Tuesday, April 28, 2020

 

Reading as a Sin

Stella Bowen (1893-1947), Drawn from Life (1941; rpt. London: Virago, 1984), pp. 16-17:
My really besetting sin was reading, and this got worse. I would read in bed, against orders, extinguishing my candle when I heard my mother's footsteps in the passage, and relighting after she had passed. I would persuade myself that I could get to school in ten minutes and read till I had but seven left in which to cover a quarter of an hour's walk, and arrive late again, and breathless. My mother spoke to me very gravely about this self-indulgence.

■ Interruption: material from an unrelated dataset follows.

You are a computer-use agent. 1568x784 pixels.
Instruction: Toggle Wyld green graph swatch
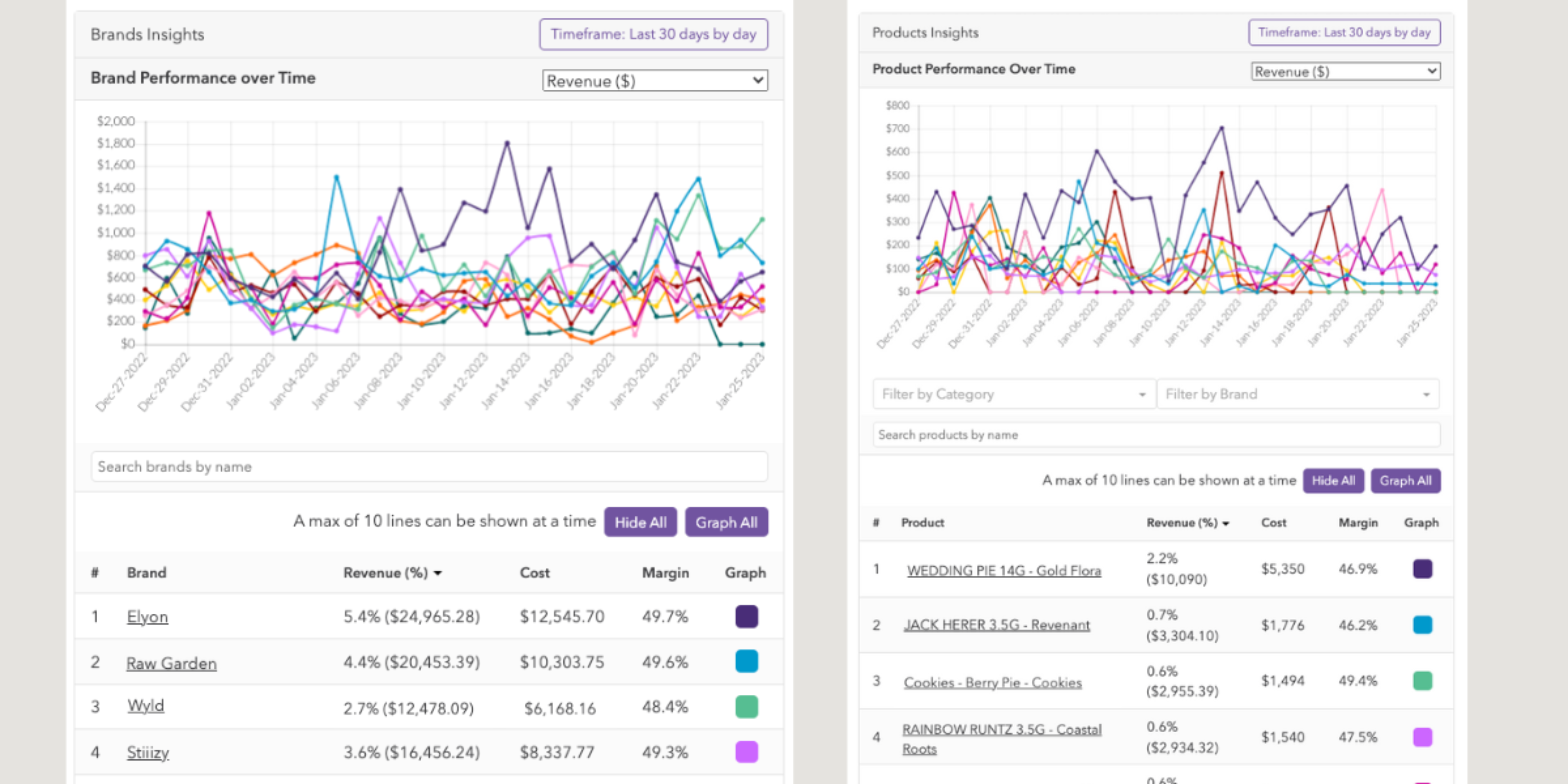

There was no lack of reading-matter in our home. We had the complete works of Carlyle, very handsomely bound; all the Victorian poets and essayists; the History of the Reformation, the Decline and Fall, and criticisms and biographies of many writers whose own works we did not possess. There were also the complete novels of Dickens, Thackeray, George Eliot and Charlotte Brontë, which I was allowed to read, with the exception of Adam Bede and Jane Eyre. But my earliest reading consisted of Rosa Nouchette Carey, Charlotte Yonge, and Juliana Horatia Ewing. I swallowed them all with enthusiasm, and was easily convinced that nothing mattered in life but unselfishness and piety. At one time I announced that I would like to go as a missionary to Melanesia! . . .

On Sundays we were not allowed to read secular literature, but there was a long series called "Sunday Echoes in Week-day Hours," which illustrated the Collect, Gospel, or Epistle for the day in a fictional manner. I can remember that the gilding on this pill was definitely insufficient.